Dreya didn’t have time to celebrate, because Michael called out for backup. She spun on a dime and raced toward her partner, where Clayne had him trapped behind a waist-high wall. Michael was trying to reload his weapon even as Clayne moved around the wall to get into position for the kill shot. There was no way Dreya would be able to get there in time to do anything about it. She’d finally taken out one of the opposition, but her partner was going to get taken out anyway.
Braden knew exactly how much that sucked.

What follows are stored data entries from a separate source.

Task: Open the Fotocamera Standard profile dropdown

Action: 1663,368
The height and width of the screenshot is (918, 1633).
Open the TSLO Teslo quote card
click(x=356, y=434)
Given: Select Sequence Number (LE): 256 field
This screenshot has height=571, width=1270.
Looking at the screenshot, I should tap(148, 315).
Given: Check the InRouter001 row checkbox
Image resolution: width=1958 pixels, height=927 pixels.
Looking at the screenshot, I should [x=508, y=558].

Dreya clearly wasn’t ready to accept defeat. She sprinted across the width of the course, leaping over walls and ditches, moving faster than he would have ever imagined possible. Even so, she was still fifty feet away when Clayne stepped around the wall and took aim at Michael.
Then Dreya did something impossible—and completely insane. Instead of running around the dirt berm that separated her from the two men, she ran right up the side of it at full speed and launched herself off the top.
Clayne spun at the last second and tried to hit her on the fly, but Dreya twisted in the air again, avoiding the paintballs and getting off three shots, catching Clayne square in the center of the chest.
But while Dreya had taken out Clayne, she paid the price for her insane leap off the berm. She smashed into the dirt hip first, and from where he stood, Braden could hear the breath explode out of her body as she tumbled across the ground.
Braden leaped over the railing and was running for Dreya before she’d even slid to a stop.
Shit, this was going to be bad.
Dreya pushed herself to her knees with a groan.
“Don’t move!” he said urgently, sliding to the ground beside her.
Braden couldn’t believe she was even up and moving after a tumble like that. She should have been unconscious at the very least.